Author(s): Coureche Guillaume Kaderbhai, Corentin Richard, Jean david Fumet, Anne Aarnink, Sandra Ortiz-Cuaran, Maurice Perol, Pascal Foucher, Bruno P. Coudert, Laure Favier, Aurelie Lagrange, Emeric Limagne, Paul Hofman, Pierre Saintigny, Francois Ghiringhelli; Centre Georges-François Leclerc, Dijon, France; CGFL, Dijon, France; INSERM U1052, CNRS UMR 5286, Cancer Research Center of Lyon, Université de Lyon, Centre Léon Bérard, Université Lyon 1, ISPB, Faculté de Pharmacie de Lyon, Lyon, France; Department of Thoracic Oncology, Centre Léon Bérard, Lyon, France; Dijon University Hospital, Dijon, France; Center Georges-François Leclerc, Dijon, France; Centre Georges Francois Leclerc, Dijon, France; Laboratory of Clinical and Experimental Pathology, Pasteur Hospital, FHU OncoAge, University Côte d'Azur, Nice, France

Abstract:

Background Nivolumab is a monoclonal antibody, targeting PD-1 receptor and demonstrating durable clinical benefit in 20% of metastatic NSCLC patients in second and further treatment lines.

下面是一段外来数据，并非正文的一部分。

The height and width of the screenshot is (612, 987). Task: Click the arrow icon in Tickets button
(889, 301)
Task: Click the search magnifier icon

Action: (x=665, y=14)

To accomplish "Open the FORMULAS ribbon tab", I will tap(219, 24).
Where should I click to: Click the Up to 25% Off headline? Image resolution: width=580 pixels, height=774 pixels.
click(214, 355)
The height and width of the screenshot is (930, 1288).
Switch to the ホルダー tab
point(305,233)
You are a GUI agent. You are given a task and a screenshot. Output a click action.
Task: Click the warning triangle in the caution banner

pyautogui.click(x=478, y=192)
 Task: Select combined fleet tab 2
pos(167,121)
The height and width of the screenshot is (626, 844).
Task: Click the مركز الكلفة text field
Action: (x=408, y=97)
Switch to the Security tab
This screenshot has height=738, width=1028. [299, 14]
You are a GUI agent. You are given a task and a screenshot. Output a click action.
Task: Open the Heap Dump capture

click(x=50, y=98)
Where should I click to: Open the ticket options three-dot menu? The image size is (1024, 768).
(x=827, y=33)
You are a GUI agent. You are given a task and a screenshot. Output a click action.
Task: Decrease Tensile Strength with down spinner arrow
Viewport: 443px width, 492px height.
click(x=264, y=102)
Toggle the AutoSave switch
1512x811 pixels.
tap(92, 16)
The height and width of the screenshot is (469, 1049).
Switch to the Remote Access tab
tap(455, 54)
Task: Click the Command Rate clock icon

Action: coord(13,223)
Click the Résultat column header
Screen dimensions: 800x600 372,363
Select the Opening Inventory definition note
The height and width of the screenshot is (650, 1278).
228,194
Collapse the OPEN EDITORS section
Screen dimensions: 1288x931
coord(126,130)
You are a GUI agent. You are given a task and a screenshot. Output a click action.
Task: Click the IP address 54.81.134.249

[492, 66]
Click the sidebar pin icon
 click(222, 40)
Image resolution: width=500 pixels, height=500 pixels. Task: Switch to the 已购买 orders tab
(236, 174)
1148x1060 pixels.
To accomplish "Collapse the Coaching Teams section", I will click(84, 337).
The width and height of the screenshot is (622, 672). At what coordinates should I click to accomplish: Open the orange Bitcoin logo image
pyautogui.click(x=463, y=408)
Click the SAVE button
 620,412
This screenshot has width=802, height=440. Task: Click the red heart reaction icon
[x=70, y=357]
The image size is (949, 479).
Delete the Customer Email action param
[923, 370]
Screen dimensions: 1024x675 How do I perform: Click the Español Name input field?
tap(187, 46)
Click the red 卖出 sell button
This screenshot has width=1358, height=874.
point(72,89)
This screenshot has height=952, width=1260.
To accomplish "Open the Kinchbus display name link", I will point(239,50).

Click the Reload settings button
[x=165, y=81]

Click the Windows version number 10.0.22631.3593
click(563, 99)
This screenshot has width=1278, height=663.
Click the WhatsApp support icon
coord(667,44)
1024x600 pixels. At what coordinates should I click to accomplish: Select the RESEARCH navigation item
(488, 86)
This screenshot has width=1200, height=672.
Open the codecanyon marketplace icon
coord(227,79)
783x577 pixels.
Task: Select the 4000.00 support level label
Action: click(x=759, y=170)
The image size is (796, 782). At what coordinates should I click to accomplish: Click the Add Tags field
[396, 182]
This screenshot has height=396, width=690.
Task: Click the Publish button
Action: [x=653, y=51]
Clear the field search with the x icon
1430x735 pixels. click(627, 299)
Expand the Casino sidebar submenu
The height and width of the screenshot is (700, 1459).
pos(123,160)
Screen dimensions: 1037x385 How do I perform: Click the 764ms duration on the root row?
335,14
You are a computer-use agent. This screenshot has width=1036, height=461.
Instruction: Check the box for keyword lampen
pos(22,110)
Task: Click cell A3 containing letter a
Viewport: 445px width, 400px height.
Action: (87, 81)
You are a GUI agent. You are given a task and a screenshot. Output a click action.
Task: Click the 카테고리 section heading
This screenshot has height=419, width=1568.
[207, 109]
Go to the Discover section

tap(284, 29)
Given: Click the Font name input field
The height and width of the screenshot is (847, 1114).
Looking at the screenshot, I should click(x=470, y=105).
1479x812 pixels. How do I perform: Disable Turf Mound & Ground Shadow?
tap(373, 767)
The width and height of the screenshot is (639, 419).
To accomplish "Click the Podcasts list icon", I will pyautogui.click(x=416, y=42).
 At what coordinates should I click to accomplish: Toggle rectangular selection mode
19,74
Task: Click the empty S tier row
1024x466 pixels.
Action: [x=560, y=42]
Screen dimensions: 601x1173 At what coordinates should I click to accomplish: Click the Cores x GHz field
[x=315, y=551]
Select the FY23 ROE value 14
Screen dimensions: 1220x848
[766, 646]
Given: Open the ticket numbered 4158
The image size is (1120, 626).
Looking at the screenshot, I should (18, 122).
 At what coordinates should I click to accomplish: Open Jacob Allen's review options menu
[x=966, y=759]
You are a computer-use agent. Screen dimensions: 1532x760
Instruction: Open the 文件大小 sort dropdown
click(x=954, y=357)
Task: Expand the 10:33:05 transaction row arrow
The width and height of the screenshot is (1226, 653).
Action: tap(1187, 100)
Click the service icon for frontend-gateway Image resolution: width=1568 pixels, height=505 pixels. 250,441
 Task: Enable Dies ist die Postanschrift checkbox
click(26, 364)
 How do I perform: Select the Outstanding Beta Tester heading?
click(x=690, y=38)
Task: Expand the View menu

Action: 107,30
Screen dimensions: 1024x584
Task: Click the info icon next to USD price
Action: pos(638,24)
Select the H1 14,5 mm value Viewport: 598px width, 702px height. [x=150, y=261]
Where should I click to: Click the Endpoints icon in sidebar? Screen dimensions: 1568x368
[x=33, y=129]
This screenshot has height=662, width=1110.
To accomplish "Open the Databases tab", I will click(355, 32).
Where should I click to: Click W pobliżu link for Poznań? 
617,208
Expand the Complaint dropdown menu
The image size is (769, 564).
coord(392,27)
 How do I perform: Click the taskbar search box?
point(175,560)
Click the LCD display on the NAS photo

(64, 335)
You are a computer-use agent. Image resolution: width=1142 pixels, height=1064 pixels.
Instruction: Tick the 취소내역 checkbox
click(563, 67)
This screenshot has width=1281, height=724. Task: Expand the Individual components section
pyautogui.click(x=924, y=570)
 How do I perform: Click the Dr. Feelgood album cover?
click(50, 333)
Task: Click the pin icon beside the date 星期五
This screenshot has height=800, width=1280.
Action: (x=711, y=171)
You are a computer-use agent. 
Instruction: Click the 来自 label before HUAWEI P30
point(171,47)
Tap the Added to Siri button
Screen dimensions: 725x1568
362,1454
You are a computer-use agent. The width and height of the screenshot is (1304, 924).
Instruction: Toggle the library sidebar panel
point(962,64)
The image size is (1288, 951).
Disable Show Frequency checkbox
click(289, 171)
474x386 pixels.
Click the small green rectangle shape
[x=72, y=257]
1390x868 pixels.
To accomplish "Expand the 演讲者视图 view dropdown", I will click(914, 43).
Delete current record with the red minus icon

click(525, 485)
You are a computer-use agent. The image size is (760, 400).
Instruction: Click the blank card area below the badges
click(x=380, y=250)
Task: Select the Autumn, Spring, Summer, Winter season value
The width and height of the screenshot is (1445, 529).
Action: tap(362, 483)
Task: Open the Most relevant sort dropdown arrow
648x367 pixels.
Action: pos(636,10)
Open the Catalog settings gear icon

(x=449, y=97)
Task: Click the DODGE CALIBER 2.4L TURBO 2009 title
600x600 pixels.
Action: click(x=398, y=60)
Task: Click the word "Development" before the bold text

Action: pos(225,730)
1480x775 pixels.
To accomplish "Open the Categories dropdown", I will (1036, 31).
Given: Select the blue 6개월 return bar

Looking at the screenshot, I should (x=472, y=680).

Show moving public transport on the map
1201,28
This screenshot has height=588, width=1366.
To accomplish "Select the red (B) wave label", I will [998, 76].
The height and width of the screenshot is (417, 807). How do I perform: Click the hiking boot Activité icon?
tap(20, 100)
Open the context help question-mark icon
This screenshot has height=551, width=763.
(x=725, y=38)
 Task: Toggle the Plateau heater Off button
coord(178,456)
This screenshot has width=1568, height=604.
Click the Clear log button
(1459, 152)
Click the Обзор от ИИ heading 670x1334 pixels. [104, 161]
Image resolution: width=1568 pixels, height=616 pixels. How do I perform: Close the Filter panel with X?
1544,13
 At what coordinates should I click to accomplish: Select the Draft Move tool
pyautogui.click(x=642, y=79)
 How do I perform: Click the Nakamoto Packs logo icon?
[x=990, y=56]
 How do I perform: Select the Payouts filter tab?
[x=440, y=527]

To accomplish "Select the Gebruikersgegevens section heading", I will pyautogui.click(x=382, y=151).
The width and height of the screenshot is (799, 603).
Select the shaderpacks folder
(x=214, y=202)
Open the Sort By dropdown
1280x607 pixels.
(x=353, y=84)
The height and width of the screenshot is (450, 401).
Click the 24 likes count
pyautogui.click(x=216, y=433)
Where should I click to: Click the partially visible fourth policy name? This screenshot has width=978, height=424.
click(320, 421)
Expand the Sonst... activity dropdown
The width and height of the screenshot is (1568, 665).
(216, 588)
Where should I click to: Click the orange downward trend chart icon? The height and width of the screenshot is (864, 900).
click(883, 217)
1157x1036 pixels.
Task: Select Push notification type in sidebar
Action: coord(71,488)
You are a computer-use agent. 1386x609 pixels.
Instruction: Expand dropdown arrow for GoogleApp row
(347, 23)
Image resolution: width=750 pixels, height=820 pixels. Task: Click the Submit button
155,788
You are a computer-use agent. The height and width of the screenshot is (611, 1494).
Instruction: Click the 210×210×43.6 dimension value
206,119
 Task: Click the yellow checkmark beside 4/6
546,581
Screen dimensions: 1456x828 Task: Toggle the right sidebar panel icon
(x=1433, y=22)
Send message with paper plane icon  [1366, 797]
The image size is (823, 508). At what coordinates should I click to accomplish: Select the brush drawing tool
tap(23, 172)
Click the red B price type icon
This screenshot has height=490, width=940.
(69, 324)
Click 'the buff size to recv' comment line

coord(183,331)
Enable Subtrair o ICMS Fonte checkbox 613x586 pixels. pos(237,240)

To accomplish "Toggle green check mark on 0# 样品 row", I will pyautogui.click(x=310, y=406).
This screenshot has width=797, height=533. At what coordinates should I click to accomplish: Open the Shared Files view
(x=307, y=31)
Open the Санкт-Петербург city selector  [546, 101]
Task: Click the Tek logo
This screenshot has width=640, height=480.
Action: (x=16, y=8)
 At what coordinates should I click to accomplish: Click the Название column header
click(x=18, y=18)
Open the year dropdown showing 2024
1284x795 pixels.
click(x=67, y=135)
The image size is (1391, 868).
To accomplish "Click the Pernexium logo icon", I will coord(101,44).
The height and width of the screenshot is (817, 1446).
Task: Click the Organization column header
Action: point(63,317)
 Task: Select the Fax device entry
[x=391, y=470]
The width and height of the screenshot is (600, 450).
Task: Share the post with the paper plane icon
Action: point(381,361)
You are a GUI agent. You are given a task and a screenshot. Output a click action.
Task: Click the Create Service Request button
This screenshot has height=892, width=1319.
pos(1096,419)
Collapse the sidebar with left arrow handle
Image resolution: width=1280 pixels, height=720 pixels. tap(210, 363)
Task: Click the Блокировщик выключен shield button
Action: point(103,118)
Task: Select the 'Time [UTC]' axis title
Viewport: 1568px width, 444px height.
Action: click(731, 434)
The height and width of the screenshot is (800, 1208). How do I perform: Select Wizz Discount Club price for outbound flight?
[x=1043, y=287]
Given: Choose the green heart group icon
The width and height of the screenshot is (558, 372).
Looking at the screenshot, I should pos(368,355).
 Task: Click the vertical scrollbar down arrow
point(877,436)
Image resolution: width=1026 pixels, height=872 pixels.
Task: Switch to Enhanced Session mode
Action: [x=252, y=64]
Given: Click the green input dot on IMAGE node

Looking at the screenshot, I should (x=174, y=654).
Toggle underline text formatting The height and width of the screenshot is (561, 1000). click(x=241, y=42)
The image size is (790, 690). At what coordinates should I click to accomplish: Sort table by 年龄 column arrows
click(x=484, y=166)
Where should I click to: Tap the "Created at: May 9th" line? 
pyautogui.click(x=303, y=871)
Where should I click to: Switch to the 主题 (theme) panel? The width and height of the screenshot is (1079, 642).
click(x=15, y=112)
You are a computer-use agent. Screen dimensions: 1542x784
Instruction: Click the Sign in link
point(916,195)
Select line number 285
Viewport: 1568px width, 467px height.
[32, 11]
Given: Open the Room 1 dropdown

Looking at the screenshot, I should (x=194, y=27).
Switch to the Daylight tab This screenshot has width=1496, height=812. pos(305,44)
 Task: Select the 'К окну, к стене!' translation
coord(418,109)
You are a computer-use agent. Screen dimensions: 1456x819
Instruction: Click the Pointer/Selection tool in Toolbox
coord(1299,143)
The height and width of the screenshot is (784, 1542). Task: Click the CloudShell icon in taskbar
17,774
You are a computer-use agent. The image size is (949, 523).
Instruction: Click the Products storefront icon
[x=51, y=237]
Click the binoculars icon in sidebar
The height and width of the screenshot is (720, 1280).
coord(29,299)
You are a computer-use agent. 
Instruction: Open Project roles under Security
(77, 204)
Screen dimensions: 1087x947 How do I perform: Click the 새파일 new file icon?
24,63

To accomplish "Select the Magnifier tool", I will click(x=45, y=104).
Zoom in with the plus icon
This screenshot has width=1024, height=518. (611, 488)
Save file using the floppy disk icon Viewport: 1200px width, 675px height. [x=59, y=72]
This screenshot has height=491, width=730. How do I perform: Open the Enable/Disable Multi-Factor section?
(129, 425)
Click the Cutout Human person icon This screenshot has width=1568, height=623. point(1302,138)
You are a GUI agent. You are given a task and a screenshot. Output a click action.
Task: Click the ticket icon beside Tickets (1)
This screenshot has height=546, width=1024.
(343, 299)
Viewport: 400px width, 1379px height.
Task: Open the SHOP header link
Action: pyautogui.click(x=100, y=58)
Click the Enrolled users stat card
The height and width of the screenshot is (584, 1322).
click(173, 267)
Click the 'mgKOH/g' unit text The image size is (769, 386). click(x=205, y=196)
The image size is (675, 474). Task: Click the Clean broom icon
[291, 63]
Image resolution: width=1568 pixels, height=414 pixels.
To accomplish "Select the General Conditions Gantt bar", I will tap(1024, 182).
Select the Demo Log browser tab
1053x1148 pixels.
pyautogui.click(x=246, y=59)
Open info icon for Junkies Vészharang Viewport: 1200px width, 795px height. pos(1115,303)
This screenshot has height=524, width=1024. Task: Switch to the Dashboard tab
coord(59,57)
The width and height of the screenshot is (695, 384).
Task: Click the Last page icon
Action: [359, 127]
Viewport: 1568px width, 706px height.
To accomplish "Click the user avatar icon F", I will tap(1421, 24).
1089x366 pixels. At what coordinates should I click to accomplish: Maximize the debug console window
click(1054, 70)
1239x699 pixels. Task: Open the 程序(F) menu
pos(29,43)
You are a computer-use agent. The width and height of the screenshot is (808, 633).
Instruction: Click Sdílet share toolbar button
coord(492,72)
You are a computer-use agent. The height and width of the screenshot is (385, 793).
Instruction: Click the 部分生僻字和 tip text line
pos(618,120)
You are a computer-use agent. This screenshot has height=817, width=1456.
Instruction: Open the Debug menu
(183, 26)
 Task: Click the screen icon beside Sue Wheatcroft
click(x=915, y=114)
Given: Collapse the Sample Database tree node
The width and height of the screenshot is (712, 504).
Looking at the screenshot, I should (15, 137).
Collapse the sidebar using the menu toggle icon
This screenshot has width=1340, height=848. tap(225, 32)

The expression of one of the PD-1 ligand, PD-L1 assessed by IHC is associated with better outcome. However, robust predictive markers of efficacy are lacking. Methods 115 pts with stage IV NSCLC (42 squamous, 73 adenocarcinoma) were included in this retrospective study in 4 different institutions. They received nivolumab (3 mg/kg IV Q2W) after at least one line of systemic platinum-based chemotherapy. Response to first line chemotherapy and to nivolumab (RECIST 1.1) was determined on CT scan by two physicians. Association between best response to first-line regimen and PFS, OS or response to nivolumab was determined using both Chi2 and Cox analysis. 46 (40%), 44 (38%) and 25 (22%) patients experimented PR, SD and PD to first-line platinum-based chemotherapy. 25 (22%), 34 (29.5%), 56 (48.5%) experimented PR, SD and PD to nivolumab. 59.5% (53/89) of patients who experimented clinical benefit (SD+PR) to first-line also experimented clinical benefit to nivolumab while only 20% (5/25) of patients with PD as best response to chemotherapy experimented clinical benefit to nivolumab (Chi2 test p = 0.002). The type of first-line doublet chemotherapy did not influence the response rate to nivolumab. Cox uni and multivariate models included age, histology and performance status underlined that patients with clinical benefit from chemotherapy had improved PFS with nivolumab (P = 0.002) (median PFS on nivolumab regimen of 4.9, 3.3 and 1.8 months for patients with PR, SD and PD to first-line, respectively). Similar results were obtained for OS (P = 0.03). Conclusions Our data suggest that response to first-line chemotherapy may be a good surrogate marker of response, PFS and OS to post-platinum nivolumab in metastatic NSCLC.